In order to avoid or reduce the likelihood of the above scenario playing out in a company, Nightingale suggests developing a proactive, integrated compensation strategy rather than viewing individual salaries in a vacuum. This doesn’t mean companies have to pay everyone the top or bottom of the market, Nightingale adds, but employers can get into trouble when people start talking and huge, seemingly arbitrary salary discrepancies are unearthed. She also notes that part of this strategy should include sharing the distinction between junior and senior roles so that employees can understand the difference between seniority levels, know where they currently stand, and grasp what is required to grow within the company.
One organization who has adopted a transparent compensation policy is Glitch, a tech company based out of New York City. The software company shares salary ranges of roles with candidates and employees with the goal of paying everyone fairly. Antoinette Smith, 39, a Minneapolis-based full stack engineer at Glitch, joined the company in December and has experienced these policies first-hand.
“This is the first company [I’ve worked for] where the CEO has said multiple times—publicly—that it’s okay for us to share our salaries,” Smith tells Supermaker. She explains that Glitch also shares a document with employees showing all of the salary ranges for all of the roles at the company. “I’m able to see the ranges for everyone—including the CEO,” she adds.
Prior to joining Glitch, Smith felt some apprehension in sharing her salary. Now, she has come to view things differently and notes that her company’s transparency around compensation has made her feel more empowered. “Being someone who is not white and not male, it makes it a lot easier for me to feel comfortable talking about my salary,” she says. “If I have questions I don’t feel like I’m going to be cast as difficult person for asking.”
Given today’s increased debate over the merits of salary transparency, many workers are feeling more empowered than ever to disclose their income. But doing so can still be incredibly stressful for many workers, particularly women of color and minorities. Companies who claim they want to make a difference and work to improve or eradicate the wage gap ought to consider what they can do within their organization to take some of the burden off of employees.
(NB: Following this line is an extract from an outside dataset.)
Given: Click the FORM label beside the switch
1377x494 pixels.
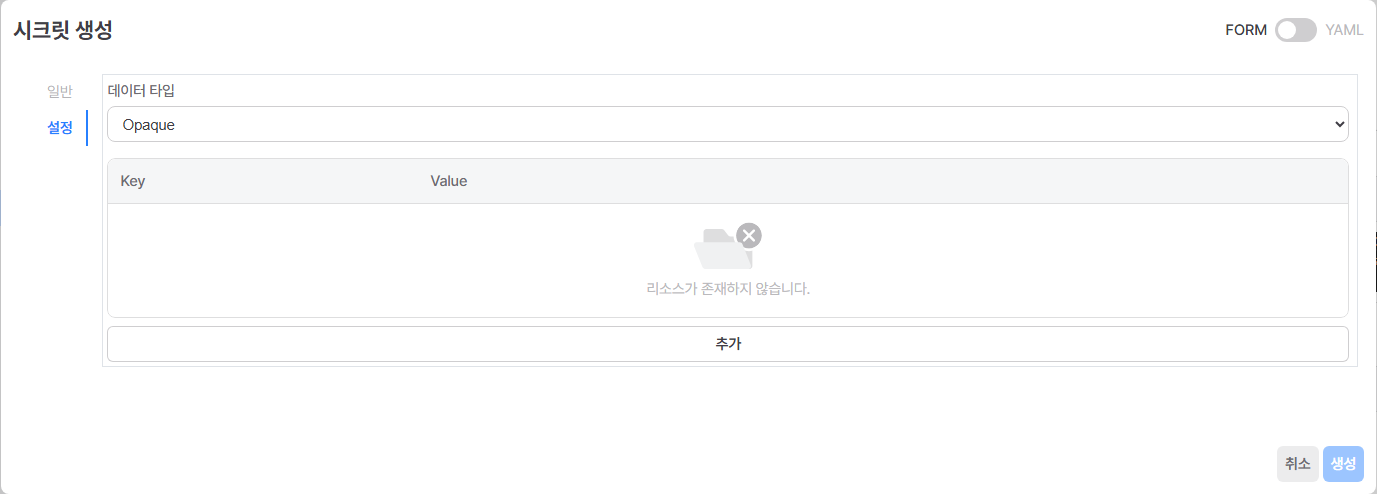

After all, companies can, and should, play a role in empowering their employees and doing so can potentially help to avoid losing money due to poor attrition rates.
Today, many organizations are still not motivated to encourage employees to share salaries because they are afraid that doing so will mean losing financial leverage. But, there are many companies, like Glitch, who are trying to do right by their employees by being more transparent—and who see such moves as worthy investments in their team and company culture. Not only can developing transparent compensation strategies help curb employee turnover, it can also do wonders when it comes to empowering minority workers and fighting the pay gap.
Ultimately, for Smith, working at a company that has developed policies around salary transparency has made her feel more in control of her career, and expanded her conceptions of what’s professionally possible. If she ever leaves Glitch, Smith says she would do her best to join another company that also prioritizes salary transparency. After all, she believes that the best way to lead and empower is by example: “The people in power at organizations have to always say it’s okay,” Smith concludes. “If they don’t people will just assume that it’s not.”